At relatively small scales, it is possible to create hypertext where authors hand craft the links between various places, say via typical IDREF mechanisms. Given a "standard" document of 100 pages, one author can reasonably manage to create say 1000 links within that 100 pages. We do it as a matter of course within IBM. Across a library of 10 such books, we can manage crafting 100 links from each book to the other books, but just barely. The cost is the cost not of initially creating the links, but of maintaining them as the documents change during development. This can just be managed within one library where all the books are finished and delivered at about the same time.
The next order of magnitude up would be linking across libraries. This is impossible once the number of cross-library links goes above about 50 because of maintenance problems--there are simply not enough hours in the day or people on the job to create, maintain, and test these links. The next order of magnitude up (cross-enterprise linking) is so clearly impossible as to be not worth considering.
Thus my contention that explicit linking is impossible at large scales. Even if you apply tools at one order of magnitude to make the impossible possible (say a database system to track links and manage changes), the next order of magnitude increase will be impossible. With change management and tracking, the human element cannot be eliminated and you quickly reach the practical limit at which humans can manage change.
Note that within IBM, and specifically within the Networking Systems line of business, we are now at the cross-library linking stage. Using the BookManager product, we are creating, by hand, explicit hyperlinks between the NetView, VTAM, NCP, and related product libraries. We think we can manage a relatively small number of links at this level, but there's no way we could do it at any larger scale. We need to move up to the next order of magnitude (cross-enterprise linking), but we can't with the explicit-link-based tools we have today.
Note that when I say explicit or hand-crafted links, I mean only from the author's perspective. Exoterica's experience with the Cinemania project is instructive here. If I understand it correctly, they used declarative markup in the SGML source to enable creation of all links associatively, and then bound those links explicitly in the derived form that was actually delivered. From the author's viewpoint, all the links were implicit, but from the final application's viewpoint, they were all explicit.
The cost of hypertext is the cost of creating and maintaining the links.
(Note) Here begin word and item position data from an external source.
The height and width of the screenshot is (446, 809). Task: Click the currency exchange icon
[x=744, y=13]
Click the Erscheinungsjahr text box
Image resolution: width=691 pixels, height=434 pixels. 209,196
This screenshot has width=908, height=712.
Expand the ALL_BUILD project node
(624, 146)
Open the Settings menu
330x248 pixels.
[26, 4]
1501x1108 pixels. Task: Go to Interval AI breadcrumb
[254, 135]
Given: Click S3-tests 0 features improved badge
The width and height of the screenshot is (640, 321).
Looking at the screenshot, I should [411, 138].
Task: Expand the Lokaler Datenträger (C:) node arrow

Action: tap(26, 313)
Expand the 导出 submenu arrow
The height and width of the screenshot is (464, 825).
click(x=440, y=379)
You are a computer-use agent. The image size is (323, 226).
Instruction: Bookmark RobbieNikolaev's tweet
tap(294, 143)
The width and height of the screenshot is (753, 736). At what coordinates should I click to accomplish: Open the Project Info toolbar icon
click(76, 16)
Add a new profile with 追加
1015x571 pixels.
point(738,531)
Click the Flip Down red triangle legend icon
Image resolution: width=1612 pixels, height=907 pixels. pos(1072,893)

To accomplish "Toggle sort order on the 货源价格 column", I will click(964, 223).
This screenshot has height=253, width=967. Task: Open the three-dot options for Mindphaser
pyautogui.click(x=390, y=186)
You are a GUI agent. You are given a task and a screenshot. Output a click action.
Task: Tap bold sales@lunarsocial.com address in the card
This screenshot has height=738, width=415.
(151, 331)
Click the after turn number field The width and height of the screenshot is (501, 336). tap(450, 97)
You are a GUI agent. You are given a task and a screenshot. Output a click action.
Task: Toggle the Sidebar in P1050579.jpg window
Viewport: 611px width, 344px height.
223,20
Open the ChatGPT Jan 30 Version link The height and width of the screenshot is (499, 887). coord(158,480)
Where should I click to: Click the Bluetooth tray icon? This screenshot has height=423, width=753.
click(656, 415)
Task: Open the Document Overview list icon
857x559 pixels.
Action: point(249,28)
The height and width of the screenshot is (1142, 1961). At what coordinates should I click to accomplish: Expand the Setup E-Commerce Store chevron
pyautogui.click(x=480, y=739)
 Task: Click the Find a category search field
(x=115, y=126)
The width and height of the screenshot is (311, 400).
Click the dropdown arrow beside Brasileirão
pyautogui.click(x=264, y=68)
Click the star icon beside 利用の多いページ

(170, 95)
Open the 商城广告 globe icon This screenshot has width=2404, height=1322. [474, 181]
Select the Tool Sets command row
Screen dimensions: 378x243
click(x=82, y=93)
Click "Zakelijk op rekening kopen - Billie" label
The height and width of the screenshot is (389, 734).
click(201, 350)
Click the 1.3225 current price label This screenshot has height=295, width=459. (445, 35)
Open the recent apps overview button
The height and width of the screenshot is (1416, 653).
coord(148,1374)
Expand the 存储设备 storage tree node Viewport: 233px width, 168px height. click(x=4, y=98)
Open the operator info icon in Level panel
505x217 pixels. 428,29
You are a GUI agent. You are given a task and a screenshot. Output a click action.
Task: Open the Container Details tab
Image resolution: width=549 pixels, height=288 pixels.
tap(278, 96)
I don't have any numbers, but it's pretty clear from my experience with the extensive hypertext we've created in Networking Systems, that the cost of maintenance is not a linear function of the number of links, but increases dramatically (geometrically?) with the number of links, compounded by the degree to which the linked objects' schedules are not synchronized and the life span of the linked objects.
Eliot Kimber Internet: drma...@ralvm13.vnet.ibm.com Dept E14/B500 IBMMAIL: USIB2DK9@IBMMAIL Network Programs Information Development Phone: 1-919-254-5160 IBM Corporation Research Triangle Park, NC 27709
: The next order of magnitude up would be linking across libraries. : This is impossible once the number of cross-library links goes : above about 50 because of maintenance problems--there are simply : not enough hours in the day or people on the job to create, maintain, : and test these links. The next order of magnitude up (cross-enterprise : linking) is so clearly impossible as to be not worth considering.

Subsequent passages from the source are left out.